Are shoes damaging your horse's feet? Generally speaking, if they are well applied to healthy, strong, well balanced feet and horse is reshod/reset at least 6 weekly and you're not riding on hard/flat ground(so peripheral loading & concussion is not an issue) and your horse is given a number of periods each year(or in the 'off' season at least) without shoes and with good frequent hoof care and his diet & nutrition is good & there is no other cause of laminitis, then shoes are probably not going to be that much of an issue.

In addition to good pics - see; Good Hoof Photos - How to take Good Hoof Photos - as much info on management, diet, problems, etc would be helpful. For eg why is she in eggbar shoes for starters? Is it possible the original chipping was due not to overwear, as I am guessing you thought, but to too much growth/infrequent or inadequate trimming &/or diet probs? See my signature link for more info.
    07-08-2011, 09:47 PM
I live in Arizona too, up in the White Mountains. I think dry, hard pens are your friend because it keeps the feet hard and dry. I keep my guys barefoot and use Easyboot Epics in the rocks, but most of the time we ride completely barefoot around home.

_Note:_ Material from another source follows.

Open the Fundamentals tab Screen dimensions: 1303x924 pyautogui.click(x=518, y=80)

Like was mentioned before, we can only guess as to what is going on, but I would think if there are multiple cracks going on, the feet are too long or improperly balanced. Sometimes cracks are chronic and it is hard to get rid of them, especially if they are due to a defect in the coronet band of the hoof. But it sounds like if your horse is springing cracks right and left, the hoof is long and maybe imbalanced.

So, everyone has a different idea of what they want to do, but I personally would go back to barefoot and just boot in the rocks. I only have to boot the fronts on my guys.

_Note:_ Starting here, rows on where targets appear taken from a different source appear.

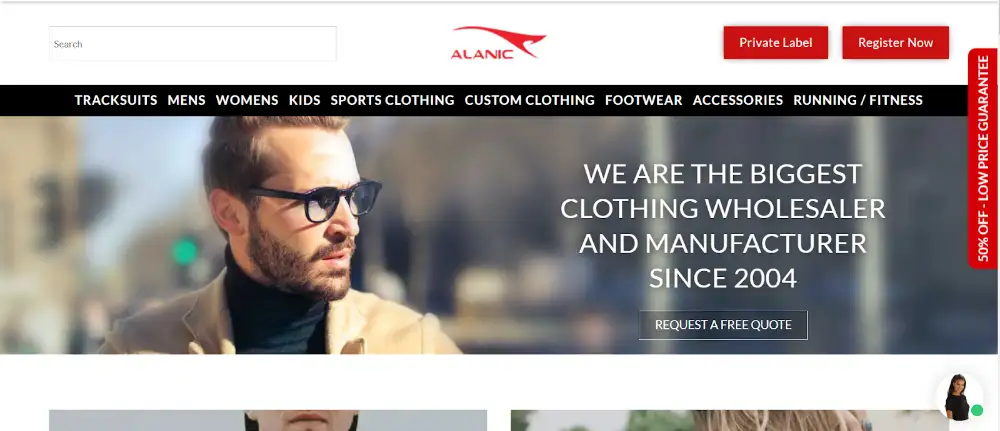The height and width of the screenshot is (431, 1000).
Task: Click the Alanic logo
Action: (x=498, y=43)
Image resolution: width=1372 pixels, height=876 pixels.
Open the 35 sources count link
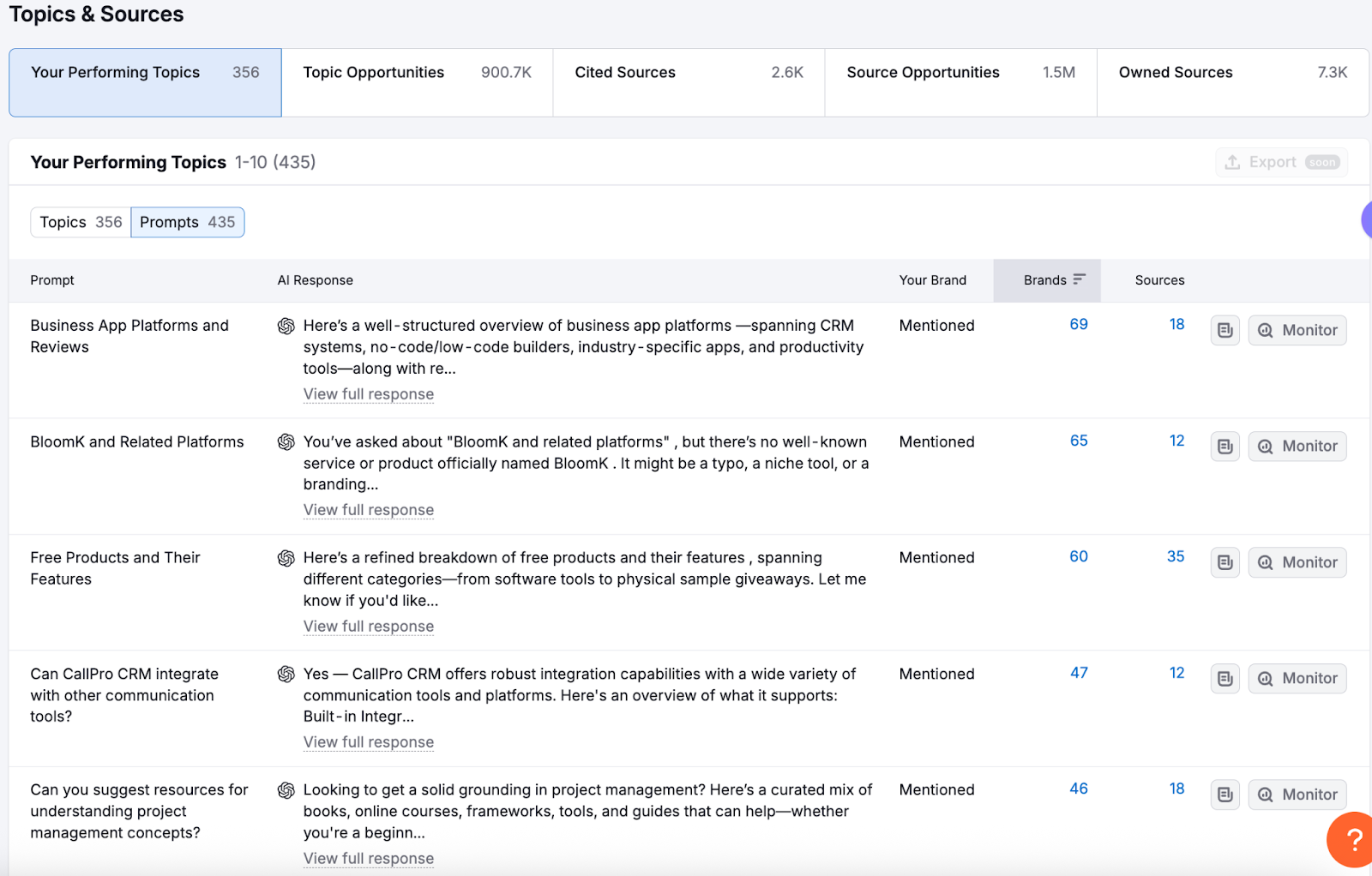point(1176,557)
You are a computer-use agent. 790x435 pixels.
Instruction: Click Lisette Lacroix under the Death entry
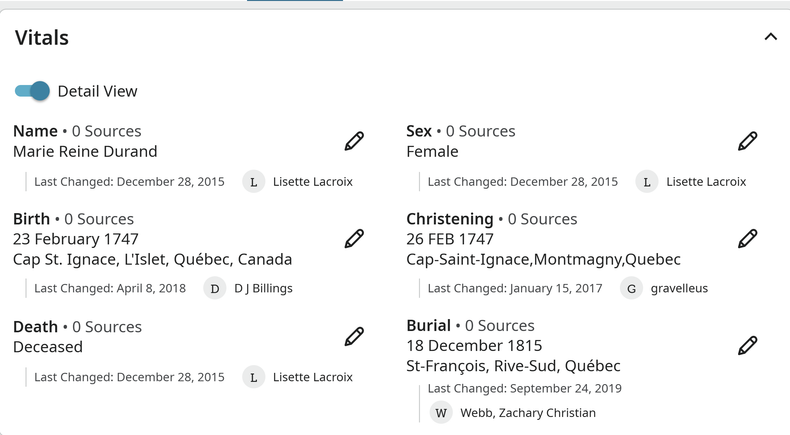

The feet to have to be kept trimmed and the edges rasped to keep them tidy when going barefoot for you will get chips. But small chips have never caused me a problem. It is just nature's way of trimming long feet. If I start getting chips, I know it is time to trim/rasp.

PS. Re-reading your post, I think I know what you are talking about. I think you are having problems with quarter cracks and that can be from contracted feet. Larger shoes with room for expansion are the way to go if you are keeping her shod. That, and I bet the farrier is relieving the quarters where the cracks are. My friend had a horse that was the same way. The crack actually started from the top down, not the bottom up. Personally, I still think barefoot is better for contracted feet, but I don't want to start a barefoot vs. shod debate. Those never go well!

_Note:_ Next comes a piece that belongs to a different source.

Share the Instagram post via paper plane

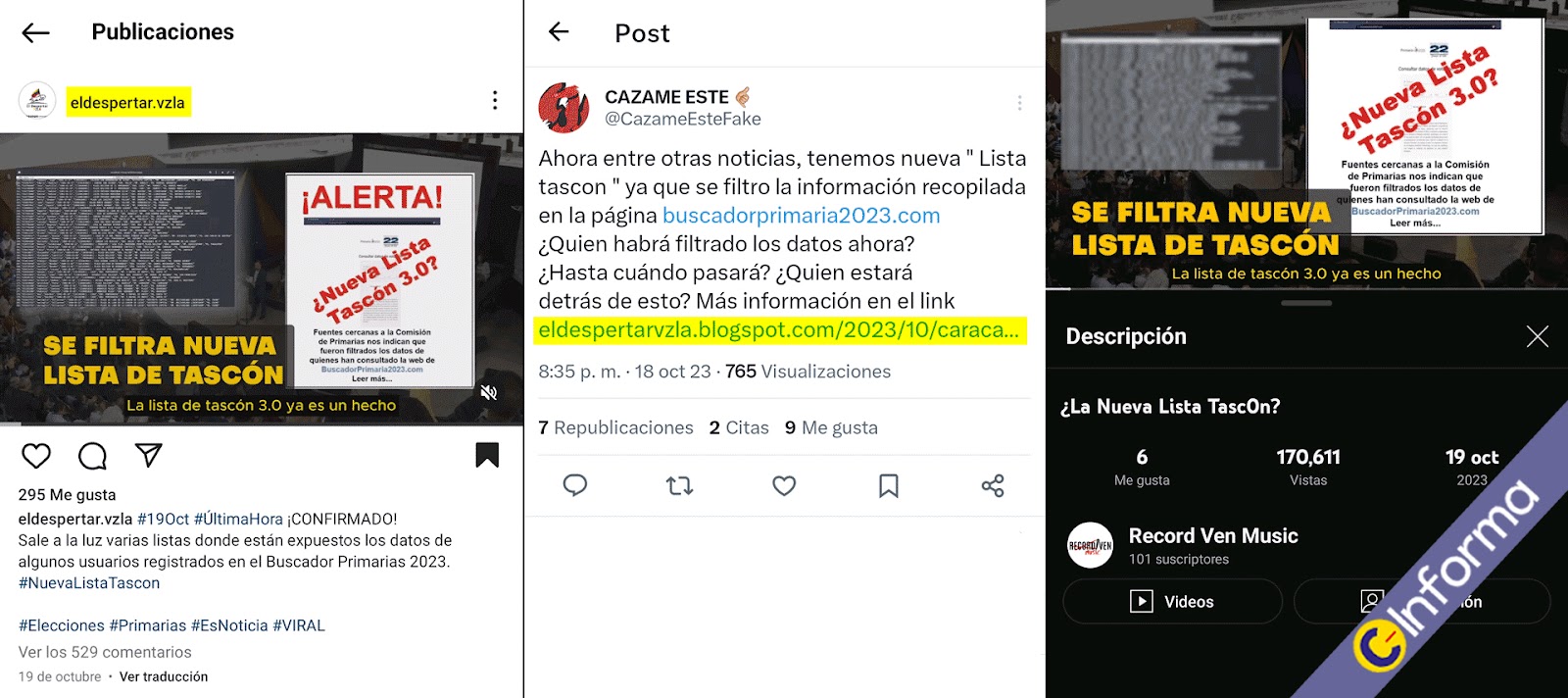[148, 455]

I don't use any external hoof products on my horses, (unless they get thrush), so I don't think the lack of moisture is the problem. Moisture comes from the inside out. I think if they are getting a healthy diet, you really don't need feed-through hoof supplements either. But they can't hurt I suppose. My horses have really good feet on just an alfalfa/grass mix diet.
    07-08-2011, 09:56 PM
Her feet are not getting too long because she gets them done every six to eight weeks and she got them done June 9th.
    07-08-2011, 11:15 PM
Getting them done every 6-8 weeks does not guarantee that they are not too long. Some horses need done every 4, others do well on a 10-12 week rotation, it all depends on the individual horse.

How about, instead of just saying "no, it can't be that" every time someone offers a suggestion, you get us some pictures so that we can at least get an idea of what is going on and make suggestions on what we see rather than trying to imagine what you are describing.
    07-08-2011, 11:46 PM
Originally Posted by Buckskin984    
Her feet are not getting too long because she gets them done every six to eight weeks and she got them done June 9th.
June 9th and the rest(?). I know of plenty of horses who would be overlong & overdue for a trim at 6 weeks, let alone 8. Just because that is the norm for many doesn't make it necessarily suitable, let alone right for all. I find a 4-5 week schedule generally pretty good, altho some can cope with less frequent.
    07-09-2011, 01:24 AM
I have had this mare for three years and I know her. Her feet grow slow so she doesn't need be trimmed once a month.